# General Topics > General Discussion & News > Care Sheet Proposals >  How do I go about breeding RBTs

## alcamee

As the title says, has anyone any experience with breeding these or the American green toad? My partner has recently got some and I would like to see if we could "expand". Thanks in advance for any help.

----------


## Kurt

RBT? Not sure what that is.

----------


## John Clare

Got me.  I could make up a name to fit in there but I would be joking around.

----------


## Kurt

Rwandan black toad? red-backed toad? rice and bean taco?

----------


## John Clare

American Green Toad is _Bufo debilis_.  In the wild they require a cool dry period of several months, followed by severe thunderstorms with warm temperatures.  They usually breed from about May-July in the southern US.  I heard some males calling at the end of July in North Texas last year, but they were the last of the Mohicans.

----------


## alcamee

Sorry, They are Fire Bellied Toads!

----------


## Iceni

I'd start with a real life distribution chart of where these animals live and breed naturally. 
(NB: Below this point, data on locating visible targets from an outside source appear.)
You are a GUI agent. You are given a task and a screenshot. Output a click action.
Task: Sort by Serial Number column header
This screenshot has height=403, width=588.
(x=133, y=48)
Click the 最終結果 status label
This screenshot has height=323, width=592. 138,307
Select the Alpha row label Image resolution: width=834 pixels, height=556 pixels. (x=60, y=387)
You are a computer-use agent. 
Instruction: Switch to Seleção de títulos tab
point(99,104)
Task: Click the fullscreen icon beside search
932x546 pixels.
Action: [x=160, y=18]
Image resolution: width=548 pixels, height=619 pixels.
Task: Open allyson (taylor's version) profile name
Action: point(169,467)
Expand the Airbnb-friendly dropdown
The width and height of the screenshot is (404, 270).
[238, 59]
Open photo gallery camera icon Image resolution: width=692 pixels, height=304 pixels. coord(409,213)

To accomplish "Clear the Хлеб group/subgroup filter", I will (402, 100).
European Fire-bellied Toad - Bombina bombina : WAZA : World Association of Zoos and Aquariums




> Eastern Europe from the coasts of the southern Baltic Sea south to Turkey and eastwards to beyond the Ural in Russia. Reintroduced into Sweden in 1983 after it became extinct about 1960.
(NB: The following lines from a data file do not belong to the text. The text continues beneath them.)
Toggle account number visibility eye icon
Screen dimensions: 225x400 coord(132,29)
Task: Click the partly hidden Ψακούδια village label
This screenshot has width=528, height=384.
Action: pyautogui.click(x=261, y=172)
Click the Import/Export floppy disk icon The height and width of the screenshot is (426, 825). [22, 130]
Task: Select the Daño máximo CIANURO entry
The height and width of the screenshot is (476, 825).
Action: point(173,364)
Then you need to work out the average temps in summer and winter. Only do this for 1 location. Say Turkey.

Turkey Average Maximum Temperature Chart

this chart is your guide to how hot the tank should be on a monthly basis. 

After that the rest is habitat, and lighting. 

And the final piece of the puzzle is the animals themselves sometime they will simply not want to breed.

----------